Petrus Yohannes Debrito Armando Jaga Kota, yang dikenal dengan nama Piche Kota, resmi menjadi tersangka atas dugaan pemerkosaan seorang siswi SMA berusia 16 tahun di Kabupaten Belu, Nusa Tenggara Timur (NTT). Kasus ini juga menyeret dua rekannya, Roy Mali dan Rival Sila, sebagai tersangka dalam perkara yang terjadi di sebuah hotel di Atambua.
Meskipun telah ditetapkan sebagai tersangka, Piche Kota tidak ditahan setelah proses pemeriksaan. Hal ini berkat sikap kooperatifnya serta adanya jaminan dari ayahnya, Antonius Chen Djaga Kota, yang menjabat sebagai Wakil Ketua II DPRD Belu. Piche Kota diwajibkan melakukan pelaporan dua kali seminggu sebagai bagian dari syarat pembebasan.
Penolakan Tuduhan oleh Piche Kota
Piche Kota menolak dengan tegas segala tuduhan yang diarahkan kepadanya. Dalam pernyataan yang disampaikan melalui media sosial, ia menegaskan bahwa ia tidak terlibat dalam kejadian tersebut. Pernyataan ini merupakan bentuk pembelaan diri sekaligus komitmen untuk mengikuti proses hukum yang sedang berjalan.

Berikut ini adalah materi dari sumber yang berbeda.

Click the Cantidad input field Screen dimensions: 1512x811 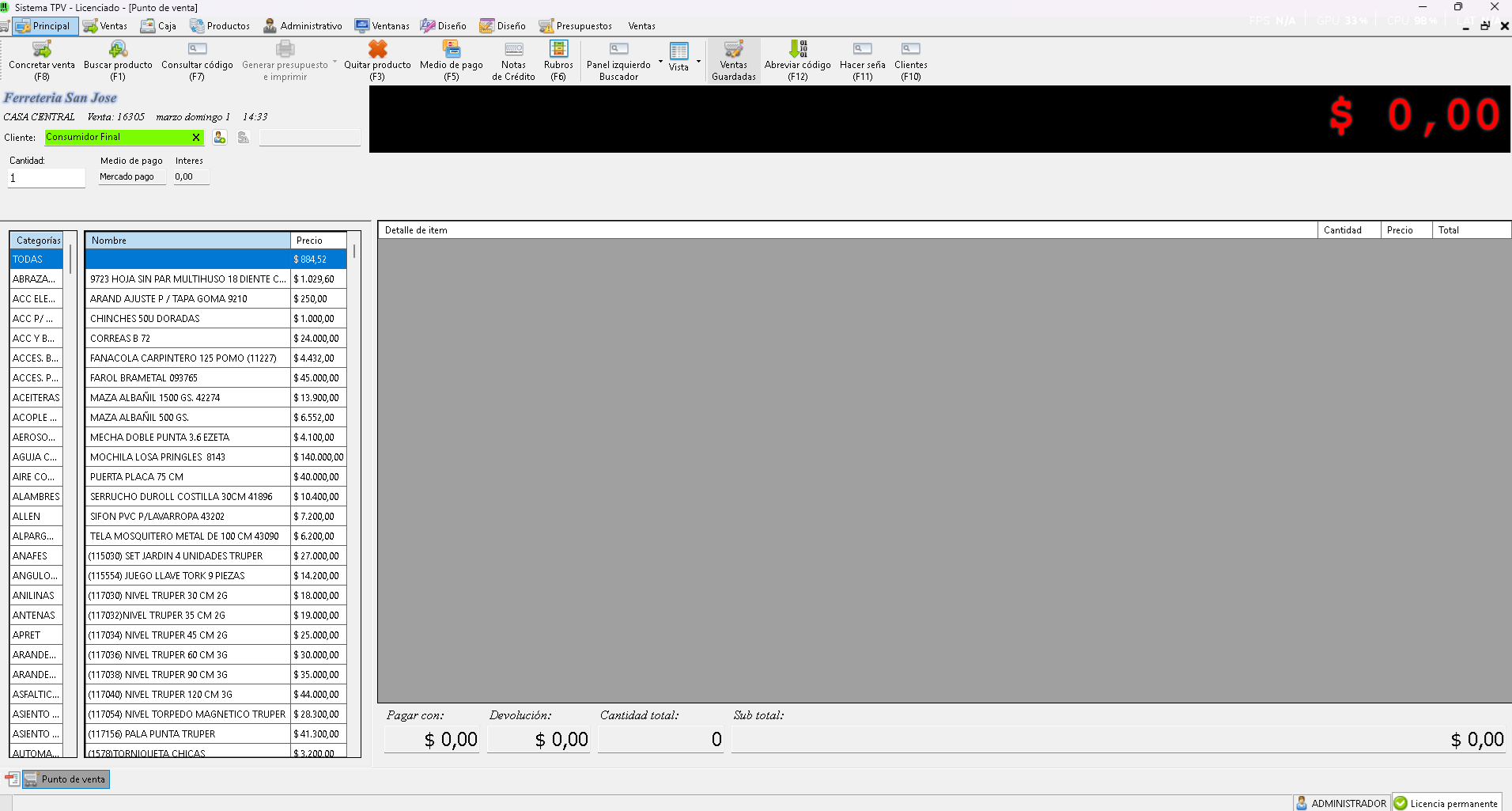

Kapolres Belu, AKBP I Gede Astawa, menjelaskan bahwa sikap kooperatif dari Piche Kota menjadi dasar tidak dilakukannya penahanan. Selain itu, jaminan dari ayah Piche Kota juga menjadi faktor pendukung keputusan ini. Keputusan penyidik ini diambil dengan mempertimbangkan berbagai aspek, agar proses hukum dapat berjalan secara transparan dan adil.
Status Dua Tersangka Lain dan Penanganan Kasus
Roy Mali sempat menjadi buronan setelah mangkir dari panggilan penyidik dan berupaya melarikan diri ke Timor Leste secara ilegal. Berkat kerja sama antara kepolisian Indonesia dan otoritas Timor Leste, Roy berhasil diamankan dan kini menunggu proses deportasi. Sementara itu, Rival Sila juga belum memenuhi panggilan kedua untuk pemeriksaan dan berpotensi segera dipanggil kembali oleh pihak kepolisian.
Ketiga tersangka dijerat dengan Pasal 473 ayat (4) KUHP yang telah disesuaikan dengan Undang-Undang Nomor 1 Tahun 2026 tentang Penyesuaian Pidana. Mereka juga dikenakan Pasal 81 ayat (2) Undang-Undang RI Nomor 17 Tahun 2016 tentang Perlindungan Anak dengan ancaman pidana maksimal 15 tahun penjara. Selain itu, Pasal 415 huruf b KUHP yang mengatur ancaman pidana hingga 9 tahun turut diterapkan.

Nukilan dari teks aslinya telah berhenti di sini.